Nearly every summer of my life, I’ve spent some time at the Chautauqua Institution along the shore of Lake Chautauqua in the Southwestern corner of New York state. Founded in 1874, Chautauqua offers morning lectures in an open-air amphitheater, afternoon lectures in a structure known as the Hall of Philosophy, and a symphony, ballet, or other performance at night. In other words, it’s the type of place a think-tank nerd like me finds highly appealing.
This summer, I visited during a week devoted to “21st-Century Women” and heard a number of terrific lectures, including one by Slate’s Dahlia Lithwick, who spoke about the role of women on the U.S. Supreme Court. As part of her talk, she recounted what she called “Empathy-gate,” the controversy over President Obama’s desire to appoint U.S. Supreme Court justices who are not only analytically brilliant but also can understand the real-life consequences of decisions on every day Americans. While conservatives opposed the “empathy” standard as lacking rigor and promoting possible bias, Lithwick argued, quite persuasively, that empathy is an entirely appropriate and desirable quality for a member of the Supreme Court, which in our democratic system of dispersed power has a special role in protecting minorities from overreaching majorities.
The discussion brought to mind the question: In higher education, should colleges affirmatively seek to teach students empathy or is doing so inappropriate because it is unrelated to academic achievement and might be overtly political? According to a recent article by Eric Leake in Miller-McCune, Capital University, a private college located near Columbus, Ohio, is engaged in the “Empathy Experiment,” an eight-week program in which students spend a day in a wheelchair, go a night without eating, experience a temporary eviction, and sleep in a homeless shelter. (Students don’t receive academic credit for the program.)
The Empathy Experiment is meant in part to counteract what a University of Michigan researcher found is a decline in empathy among college students today compared with similar students two to three decades ago. Researchers aren’t clear about why students are less empathetic than they used to be, though there are a number of interesting theories, as this recent Chronicle commentary piece notes.

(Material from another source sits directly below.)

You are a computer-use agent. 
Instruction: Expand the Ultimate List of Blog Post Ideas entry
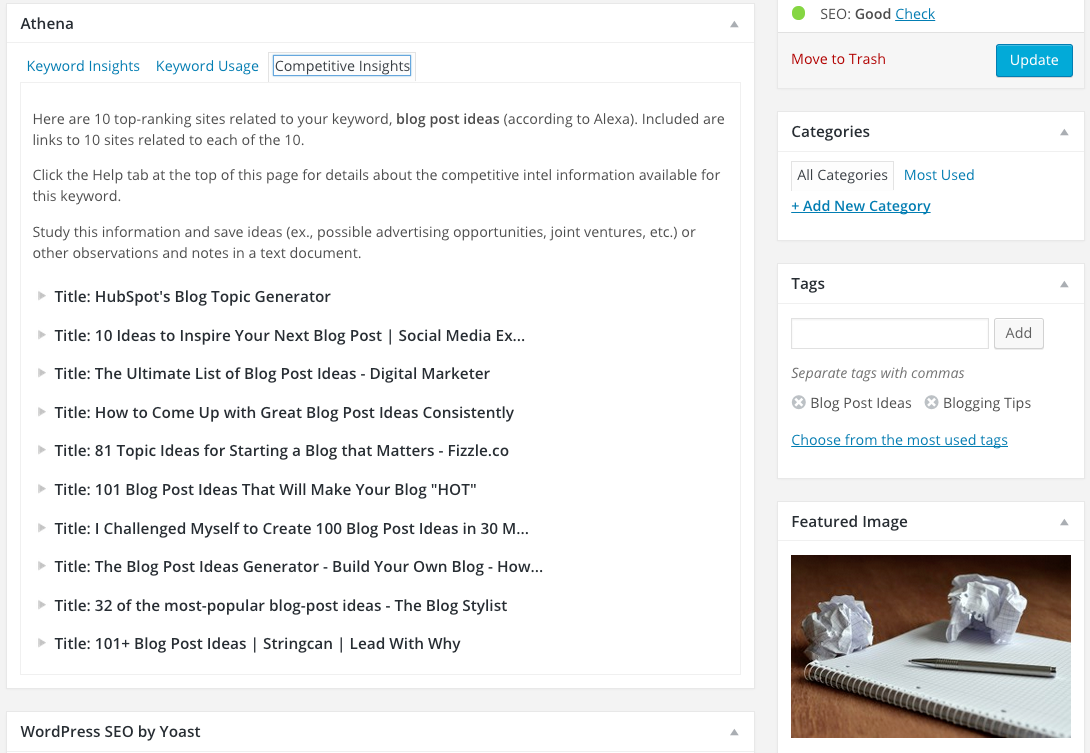tap(42, 373)
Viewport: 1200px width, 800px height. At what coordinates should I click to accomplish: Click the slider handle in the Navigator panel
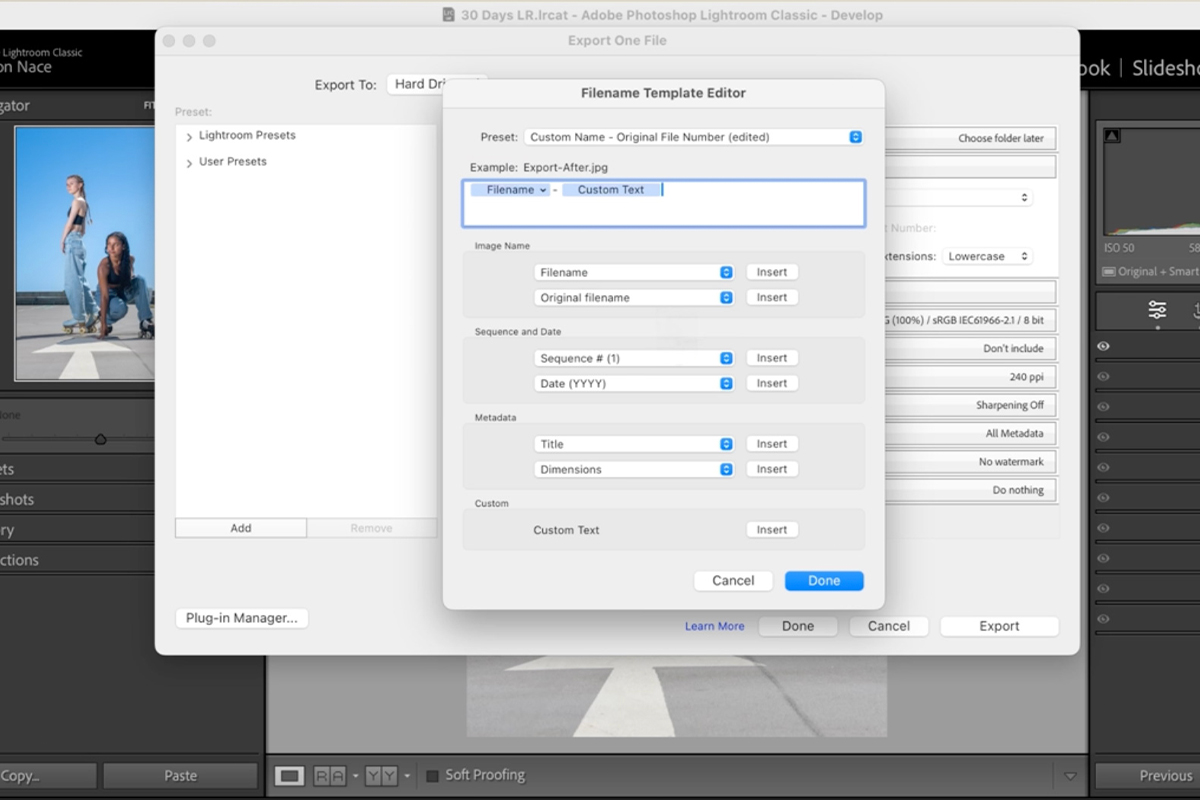click(x=100, y=439)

One question worth exploring is whether the growing economic privilege of college students, particularly on selective campuses, has something to do with declines in empathy. While we’ve made progress in making campuses more racially and ethnically diverse, economic stratification is increasing so that rich kids outnumber poor kids by 25:1 in the 146 most selective colleges and universities. When very few of their classmates struggle with the economic questions that face huge numbers of Americans, it may be harder and harder for privileged students to relate to the concerns of every day people. Until we actually diversify institutions by economic status, so that peers and classmates can explain the challenges faced by working-class people, teaching empathy through role-playing may be the next best thing.